For these conclusions to hold for humans, we must assume that experimental measurements of the change of action potential frequency evoked by sensory stimuli in awake monkeys can be extrapolated to humans. While there is no easy way to verify this, the similar psychophysical results (Britten et al., 1992; Lamotte and Mountcastle, 1975; Bregman and Campbell, 1971; Izumi, 2002) obtained in monkey and human for all three sensory stimuli studied suggest that the cellular mechanisms underlying perception are similar in the two species. The other important assumption that we make (based on the analysis in Materials and methods of the neural firing rates in the tasks considered) is that the fractional change of firing rate of the principal cells recorded from is proportional to the fractional change of firing rate in the presynaptic cells sending input to these cells.

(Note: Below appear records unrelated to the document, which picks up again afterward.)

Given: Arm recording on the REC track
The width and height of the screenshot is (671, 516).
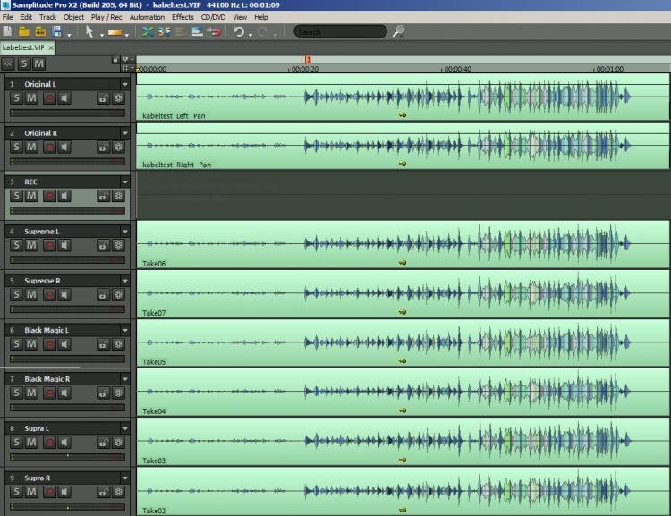Looking at the screenshot, I should click(x=50, y=195).
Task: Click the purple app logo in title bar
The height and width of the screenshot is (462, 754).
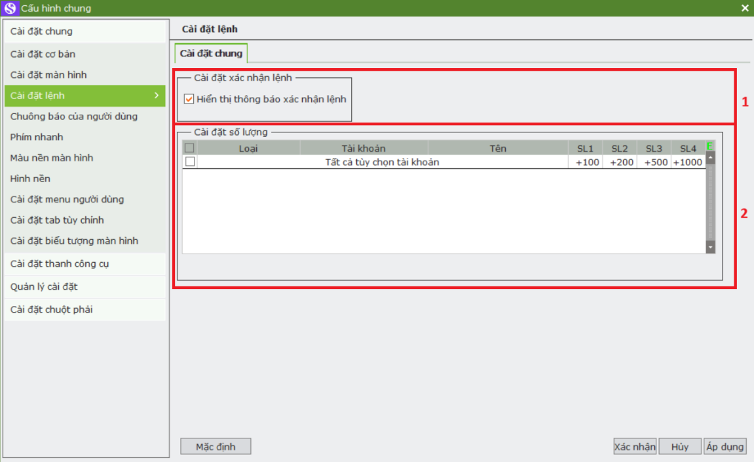Action: tap(10, 9)
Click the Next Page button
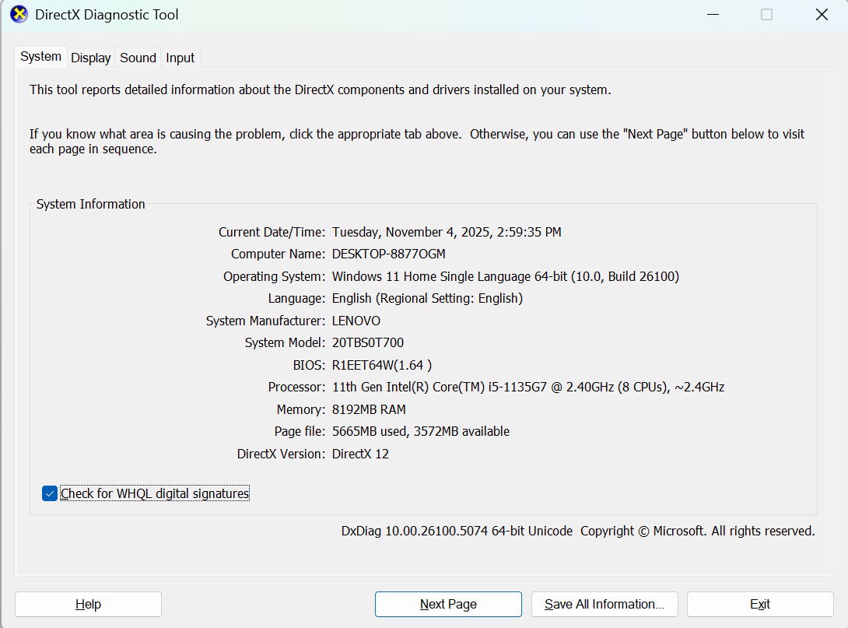The image size is (848, 628). [x=448, y=604]
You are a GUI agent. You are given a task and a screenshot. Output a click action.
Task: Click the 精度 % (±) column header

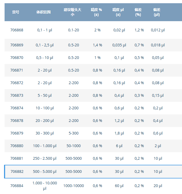[x=97, y=12]
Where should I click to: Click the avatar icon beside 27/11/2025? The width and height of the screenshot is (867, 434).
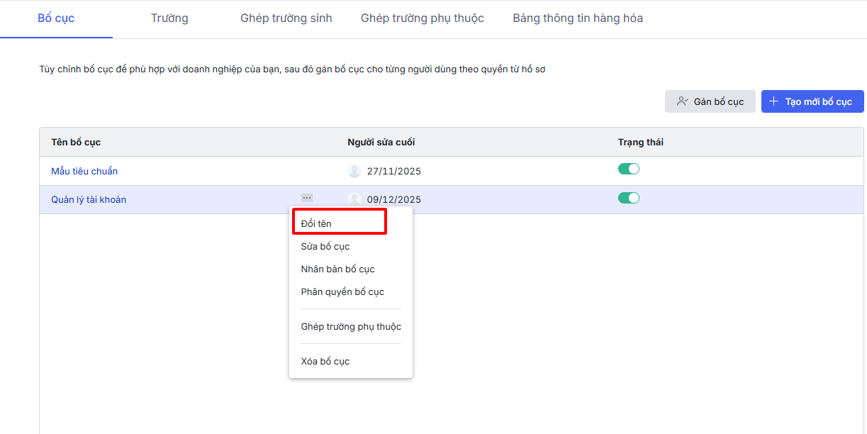pyautogui.click(x=354, y=171)
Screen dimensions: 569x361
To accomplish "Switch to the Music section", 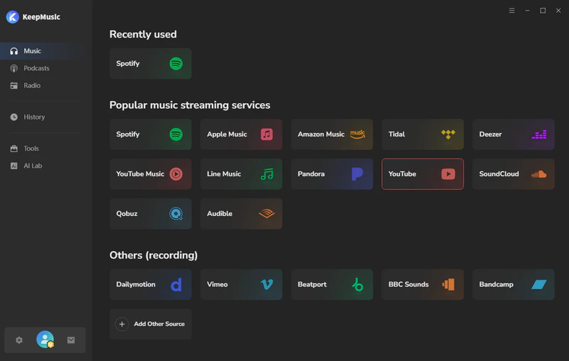I will point(32,51).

This assumption (which requires future experimental work to test it) results in the fractional change in neuronal energy use being proportional to the fractional change of firing rate of the principal neurons. It also means that the total fractional change of energy use calculated is independent of the exact proportions of energy expended on presynaptic processes, postsynaptic currents or action potentials.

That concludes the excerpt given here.